Sul versante del Bboying sono stati capaci di creare una coreografia in tre giorni e di rifarne un’altra sui passi di un pezzo dei Bboy di Gaza per poi riproporla tutti assieme (collegati da una maxischermo) in uno show finale. Telemare, calabrese doc, è da subito il beniamino dei ragazzi palestinesi. Era divertentissimo osservare come lui, che parlava in calabrese, riuscisse a comunicare e farsi capire dai ragazzi arabi.

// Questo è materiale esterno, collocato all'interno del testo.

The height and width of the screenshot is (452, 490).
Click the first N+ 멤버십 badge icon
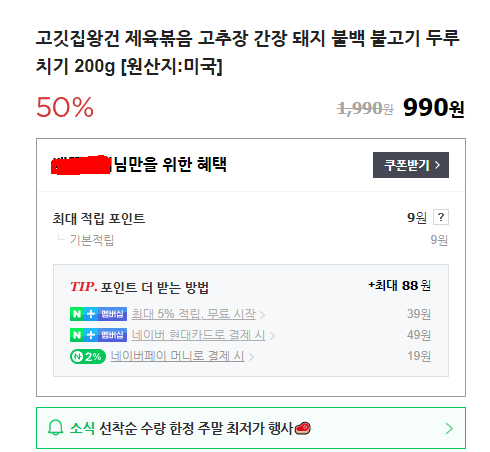point(98,314)
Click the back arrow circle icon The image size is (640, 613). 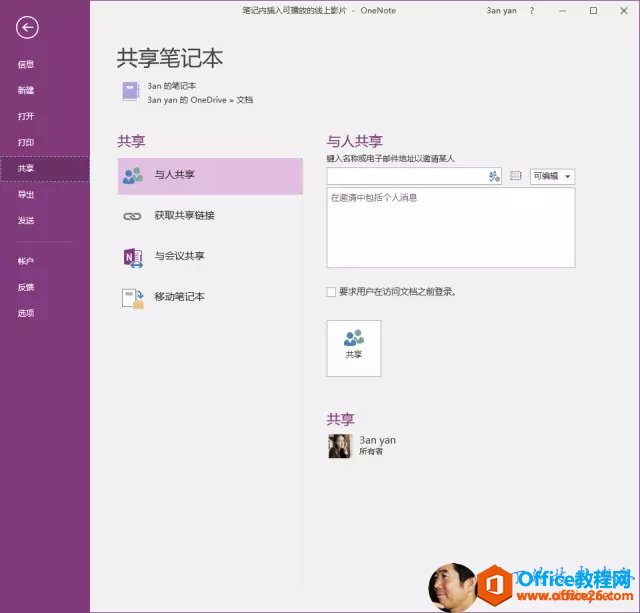pos(27,28)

Tutti che urlavano durante il giorno “Talemarehhhh”. Xedo era visto come il papà, data la sua attitudine paterna e pacata. Chimp è stata dietro anche alla produzione del documentario affiancando Tom, un videomaker francese. Il filmato sarà disponibile a fine inverno grazie alla Baburka Production. Il gruppo ha di sua iniziativa ideato e realizzato uno street show nelle vie principali di Ramallah. Decine di persone si sono fermate a guardarli con entusiasmo, per qualche momento sembrava che l’hip hop da quelle parti fosse un qualche cosa di accettato e ben visto. Alcuni bambini si sono cimentati in alcuni passi di breakdance, scoprendosi ballerini provetti e divertendo molto i loro genitori.

Parliamo dei rapper.

Si sa che i rapper, a differenza dei Bboys, hanno palesemente un approccio meno “festaiolo”. Più riservato, devono studiarsi, riflettere, capire prima di aprirsi. Il “papà” della sezione rap era Anan, uno dei primi MC e producer che hanno cominciato a fare rap in Palestina, che ora porta avanti buona parte dell’hip hop palestinese. Ha aperto uno studio di registrazione, un’etichetta indipendente e un’agenzia di produzione video. L’album è stato registrato nello studio casalingo di Khaled, poco distante dal checkpoint di Qualandia. Erano tutti tappati in una casa a scrivere, sembrava quasi un bellissimo, meraviglioso…manicomio! Almeno per me, che non sono abituata ad ascoltare un beat per oltre tre ore. Se ci penso ancora mi gira nella testa. E’ uno di quelli prodotti da Ice One, anche lui nel progetto come Producer e DJ, che è diventato la base della possetrack dell’album. E poi guai a dare una sbirciata al quaderno di qualcuno di loro. Palestinesi e italiani mi cacciavano educatamente, dicendo che “il quaderno di un rapper è una roba s-e-g-r-e-t-a”. Durante l’ultima serata, Coez – che sotto sotto mantiene un’attitudine hip hop, anche con le camicette a fiori – propone di formare tutti insieme un grande cerchio, per scambiarci le impressioni sull’esperienza vissuta insieme. “Nonostante apparteniamo a due diverse culture – dice Ameer, un bboy di Nablus – siamo una sola famiglia. Niente ci distingue. L’hip hop è capace di fare questo e a me sembra di conoscervi da anni”. In realtà c’era anche un secondo “papà”, Kento, che, ad esempio, si è fatto avanti con la sua postura da king indiscusso, per l’interrogatorio all’aeroporto di Tel Aviv, al ritorno in Italia. E poi c’era Prisma, che durante il viaggio ci ha raccontato qualche cosa della realtà indiana. Spiritualmente molto vicino alla situazione palestinese.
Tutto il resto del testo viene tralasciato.